Republicans on Thursday night achieved something of a milestone in their five-year battle against the Affordable Care Act: They finally passed a bill repealing the law through the United States Senate.
The measure cleared by a narrow, party-line margin of 52-47, and it must still return to the House for a final vote next week. But passage in the Senate means that after dozens of failed tries by Republicans in the House, President Obama will get the opportunity to stamp his veto on a bill eviscerating the law that, in the popular parlance if not in text, bears his name.
Chances are, it’ll be a moment that both he and congressional Republicans will relish. Republicans can tell their restive, angry base of conservatives that they have now done everything they could to repeal the hated law, delivering on the promise of the Senate majority they won last fall to put a bill on Obama’s desk. It will frame the choice in 2016 clearer than ever before: Elect a Republican president, and you can be rid of this abomination once and for all.

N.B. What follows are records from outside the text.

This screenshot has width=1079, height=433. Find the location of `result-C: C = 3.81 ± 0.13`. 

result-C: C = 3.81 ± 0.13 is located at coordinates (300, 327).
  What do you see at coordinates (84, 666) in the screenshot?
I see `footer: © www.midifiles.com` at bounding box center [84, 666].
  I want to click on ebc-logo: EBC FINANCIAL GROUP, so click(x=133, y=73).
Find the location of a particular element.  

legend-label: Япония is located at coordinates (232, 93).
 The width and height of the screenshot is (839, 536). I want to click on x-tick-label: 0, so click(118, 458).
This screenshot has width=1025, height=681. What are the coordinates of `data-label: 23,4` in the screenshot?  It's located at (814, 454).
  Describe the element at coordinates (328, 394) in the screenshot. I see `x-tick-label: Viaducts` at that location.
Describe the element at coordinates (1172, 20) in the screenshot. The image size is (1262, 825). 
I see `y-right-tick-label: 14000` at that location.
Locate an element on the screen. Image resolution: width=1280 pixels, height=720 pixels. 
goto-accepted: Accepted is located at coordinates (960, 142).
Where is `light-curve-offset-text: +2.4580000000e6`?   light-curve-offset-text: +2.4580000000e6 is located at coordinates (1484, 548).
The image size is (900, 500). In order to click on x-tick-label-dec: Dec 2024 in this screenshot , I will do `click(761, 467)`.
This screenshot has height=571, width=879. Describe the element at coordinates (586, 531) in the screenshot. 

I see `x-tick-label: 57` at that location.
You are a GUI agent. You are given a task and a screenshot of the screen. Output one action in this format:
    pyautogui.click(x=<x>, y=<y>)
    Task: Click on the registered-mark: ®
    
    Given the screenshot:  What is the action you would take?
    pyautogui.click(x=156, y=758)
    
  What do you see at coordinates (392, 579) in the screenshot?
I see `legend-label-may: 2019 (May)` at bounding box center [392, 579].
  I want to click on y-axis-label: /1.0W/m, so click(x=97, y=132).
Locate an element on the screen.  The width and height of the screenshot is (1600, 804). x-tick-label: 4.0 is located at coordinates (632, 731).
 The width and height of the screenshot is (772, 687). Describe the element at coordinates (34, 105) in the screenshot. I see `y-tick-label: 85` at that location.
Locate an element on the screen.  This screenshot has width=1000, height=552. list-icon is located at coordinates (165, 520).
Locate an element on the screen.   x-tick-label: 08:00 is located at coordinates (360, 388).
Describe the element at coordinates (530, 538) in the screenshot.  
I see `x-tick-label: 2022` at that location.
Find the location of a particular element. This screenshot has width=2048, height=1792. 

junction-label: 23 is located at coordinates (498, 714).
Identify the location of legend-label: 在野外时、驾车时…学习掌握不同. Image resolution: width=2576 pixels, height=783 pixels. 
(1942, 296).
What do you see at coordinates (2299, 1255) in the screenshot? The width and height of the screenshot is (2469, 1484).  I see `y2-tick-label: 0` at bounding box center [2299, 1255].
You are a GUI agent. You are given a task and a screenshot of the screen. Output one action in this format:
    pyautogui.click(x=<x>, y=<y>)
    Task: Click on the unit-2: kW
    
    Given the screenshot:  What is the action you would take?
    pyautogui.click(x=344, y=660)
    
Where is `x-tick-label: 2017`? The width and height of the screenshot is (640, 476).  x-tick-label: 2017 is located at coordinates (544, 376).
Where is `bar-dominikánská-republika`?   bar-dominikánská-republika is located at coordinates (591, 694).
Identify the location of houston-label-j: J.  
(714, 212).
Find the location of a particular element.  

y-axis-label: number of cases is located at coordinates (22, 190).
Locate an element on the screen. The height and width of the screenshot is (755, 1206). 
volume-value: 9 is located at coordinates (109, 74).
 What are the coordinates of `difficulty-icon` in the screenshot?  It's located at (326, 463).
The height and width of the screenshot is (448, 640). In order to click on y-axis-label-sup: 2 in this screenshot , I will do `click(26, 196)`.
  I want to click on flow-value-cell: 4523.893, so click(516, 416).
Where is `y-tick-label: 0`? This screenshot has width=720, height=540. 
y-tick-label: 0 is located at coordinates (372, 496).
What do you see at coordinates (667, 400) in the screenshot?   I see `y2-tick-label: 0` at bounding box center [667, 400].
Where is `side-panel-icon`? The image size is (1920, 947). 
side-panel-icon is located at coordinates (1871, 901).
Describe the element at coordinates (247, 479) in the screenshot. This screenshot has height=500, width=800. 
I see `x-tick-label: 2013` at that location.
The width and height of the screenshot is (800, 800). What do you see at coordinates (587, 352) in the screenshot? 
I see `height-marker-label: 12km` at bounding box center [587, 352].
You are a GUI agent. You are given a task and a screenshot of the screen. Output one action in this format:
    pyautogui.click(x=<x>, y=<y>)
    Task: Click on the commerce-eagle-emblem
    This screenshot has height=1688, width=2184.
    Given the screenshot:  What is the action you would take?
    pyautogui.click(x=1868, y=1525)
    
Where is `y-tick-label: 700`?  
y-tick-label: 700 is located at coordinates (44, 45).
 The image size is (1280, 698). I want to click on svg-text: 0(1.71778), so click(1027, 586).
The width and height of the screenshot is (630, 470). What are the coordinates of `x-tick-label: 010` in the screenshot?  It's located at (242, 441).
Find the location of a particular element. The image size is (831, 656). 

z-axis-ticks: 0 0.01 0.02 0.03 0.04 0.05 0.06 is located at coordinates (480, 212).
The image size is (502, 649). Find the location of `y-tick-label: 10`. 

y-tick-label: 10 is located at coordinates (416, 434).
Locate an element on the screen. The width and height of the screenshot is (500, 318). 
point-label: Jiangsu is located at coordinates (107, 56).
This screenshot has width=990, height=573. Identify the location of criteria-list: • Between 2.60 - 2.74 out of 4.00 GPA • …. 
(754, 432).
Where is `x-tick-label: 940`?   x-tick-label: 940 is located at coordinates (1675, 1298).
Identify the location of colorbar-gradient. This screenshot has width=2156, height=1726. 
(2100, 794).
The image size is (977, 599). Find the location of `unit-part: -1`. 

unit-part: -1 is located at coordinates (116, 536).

“For too long, Democrats did everything to prevent Congress from passing the type of legislation necessary to help these Americans who are hurting. Today, that ends,” Majority Leader Mitch McConnell said on the Senate floor before the final vote. “Today, a middle class that’s suffered enough from a partisan law will see the Senate vote to build a bridge past Obamacare and toward better care.”
Yet Democrats see a political winner, too. Obama and his allies in Congress love to mock the GOP’s obsession with repeal, frequently pointing out the 50-plus times that the House had previously passed doomed bills to dismantle the law. And they will undoubtedly use the moment to highlight the fact that Republicans still have not kept their oft-repeated promise to not only repeal but replace the Affordable Care Act.
The repeal votes in the House and Senate were, like so many before them, purely symbolic. In an odd twist of the political dynamic in Washington, the only reason Republicans were able to muster the votes to pass it in the Senate was that it stood no chance of becoming law. Because if Obamacare were repealed without a replacement ready, the health-care system would be thrown into chaos, with millions of Americans poised to lose insurance either on the exchanges or from Medicaid. As it is, Democrats plan to target Republican senators up for reelection next year and accuse them of voting to kick needy constituents off Medicaid.
The measure passed by the Senate on Thursday doesn't actually repeal Obamacare in its entirety. To be able to pass a bill with a simple majority of 51 votes, rather than the filibuster-proof threshold of 60, Republicans needed to use a process known as budget reconciliation, which requires that provisions directly affect the budget. (Democrats used this same process to pass part of the original law in 2010 after Scott Brown’s victory in the Massachusetts Senate race deprived them of their 60th vote.) As such, the bill does not scrap the health law’s provisions allowing parents to keep their children covered under their insurance plans through age 26, or the prohibition on insurers discriminating against people with preexisting conditions, among others. But it does gut the law by eliminating the insurance exchanges and subsidies, and by repealing the Medicaid expansion accepted by 30 states.
The Senate bill is much more robust than a version that passed the House, as Republican leaders tried to prevent defections from conservatives like Senators Ted Cruz and Mike Lee who said it would be meaningless to snip at the law rather than eviscerate it. The measure also defunds Planned Parenthood, but that provision drew protests from centrist Republican Senators Susan Collins, Mark Kirk, and Lisa Murkowski, who failed in their attempt to restore funding by amendment.
McConnell opened the floor to amendments on Thursday afternoon, and following the mass shootings in Colorado and California in the span of a few days, Democrats used the opportunity to force votes on measures to expand gun background checks and prevent people on the terrorist watch list from buying firearms.
Yet it was a political move more than anything. Legislatively, it made little sense, because if Republicans did accept the amendments, then Obama would have been forced to veto a bill that included gun-control provisions he has been demanding for years. Republicans turned them aside anyway. An amendment from Democratic Senator Dianne Feinstein to prevent the sale of guns to suspected terrorists drew just one Republican vote, while a bipartisan measure on background checks from Senator Joe Manchin, a Democrat, and Pat Toomey, a Republican, earned four votes from Republicans. (It was the same measure that failed to pass the Senate in 2013 after the massacre at Sandy Hook Elementary School in Newtown, Connecticut.)
Ultimately, the Senate adopted no extraneous amendments to the health care bill. It passed over the opposition of all Democrats and two centrist Republicans: Collins of Maine and Kirk of Illinois. In a statement, McConnell’s office hailed the vote as a “promise kept.” That’s partially correct. More than a year after voters handed the Senate to Republicans, they have pushed the repeal of Obamacare one key step closer to reality. Next year’s election will determine whether that’s as far as they get.